» EXERCISE OBJECTIVE: Could you continue the GOG regional pricing article from where it stops?

» EXCERPT:
================================

If you’ve been a member of the site for a long time, you may recall that when we launched sales of The Witcher 2 on GOG.com, we had to add in regional pricing. The game cost different amounts in in the US, the UK, the European Union, and Australia. We’re doing something like that once again in order to bring you new titles from fantastic bigger studios. Since we don’t accept currencies other than USD on GOG.com right now, we’ll be charging the equivalent of the local price in USD for these titles.
We wish that we could offer these games at flat prices everywhere in the world, but the decision on pricing is always in our partners’ hands, and regional pricing is becoming the standard around the globe. We’re doing this because we believe that there’s no better way to accomplish our overall goals for DRM-Free gaming and GOG.com. We need more games, devs, and publishers on board to make DRM-Free gaming something that’s standard for all of the gaming world!
It’s dressed up nicely, to be sure, and Australian gamers have long understood that it’s up to the publisher or developer to set pricing, but it looks like we’re in for higher prices for certain forthcoming titles from GOG, compared to the rest of the world. To be fair, it’s not mentioned that the games will be more expensive, but I find it unlikely we’d be getting them cheaper.
There is some good news though. As partial compensation, GOG will be offering free games to those who end up paying more — at least for now. From GOG “marketer guy” TheEnigmaticT:
Well, for these initial games we’re talking about we have a plan to offer free games from a selected list. Beyond that, it’s going to be on a case-by-case basis for a while I imagine. We certainly intend to try and offer something for every game that we sell we regional pricing. We know that 1 euro isn’t 1 dollar, and we want to try to offset that.
Announcement: Big Preorders & Launch Day Releases Coming! [GOG]
Comments
62 responses to “Australia Included In GOG’s Regional Pricing For Games From ‘Fantastic Bigger Studios’”
The announcement is being met with justifiably harsh criticism on the GOG forums. “One World – One Price” has been one of GOG’s pillars since it was founded. Now they’ve thrown that to the wind because the publishers demanded it. So it seems that customers in Australia, New Zealand, Europe and the UK are about to be thrown under the bus again for not being Americans.
I also think that a lot of the anger is coming from the fact that they’ve essentially announced it as “Great News Guys! We’re introducing regional pricing to appease publishers!”

================================

» DATA EXCERPT:
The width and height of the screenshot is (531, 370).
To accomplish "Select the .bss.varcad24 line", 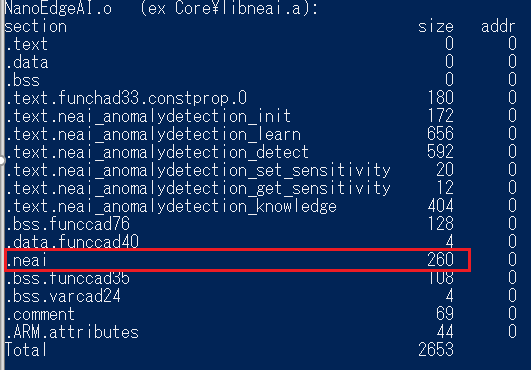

================================

» TASK OUTPUT:
well at least GOG is gonna be offering free games to compensate, other stores would simply not give a f*** and tell you to shop elsewhere if you dont like it.
For the “initial games” they will, then it’s a “case-by-case basis”.
i.e. While the spotlight is on them they will offer free games. Then after that they’ll do the “not giving a f***” thing you spoke of.
One thing I REALLY want to do when I release my first commercial game, is to charge more in the US, and charge the normal amount to the rest of the world. The only problem is that it might backfire, and if it’s our first game and it fails, there won’t be any more.
It does make some sense, since america has the highest GDP per capita, followed by the EU. So it would make some sense to charge america a bit more.
I don’t see that going well for you at all.
I think the one issue is that the publishers at times just happen to be owned by the same guys who own GoG which own the guys behind the Witcher 2.
At least GoG are open about the prices and who sets them unlike Steam which is a constant finger pointing game
Not sure if it’s changed, but when Witcher 2 came out and it was priced more for us, you could easily change your region in the options to get around it.
They intentionally broke their regional detection system for something like a month or 6 weeks and made a news post apologising for it and basically said if people wanted they could just say they were wherever they wanted and get that price
This effectively destroys GoG. Why buy AAA games through them instead of just through Steam?
DRM free as opposed to steam = DRM. Though stuff ’em. I will use Steam gift trading to get around regional pricing.
You might want to look into the recent changes to how gifting from another region works now. Steam are cracking down on that as well.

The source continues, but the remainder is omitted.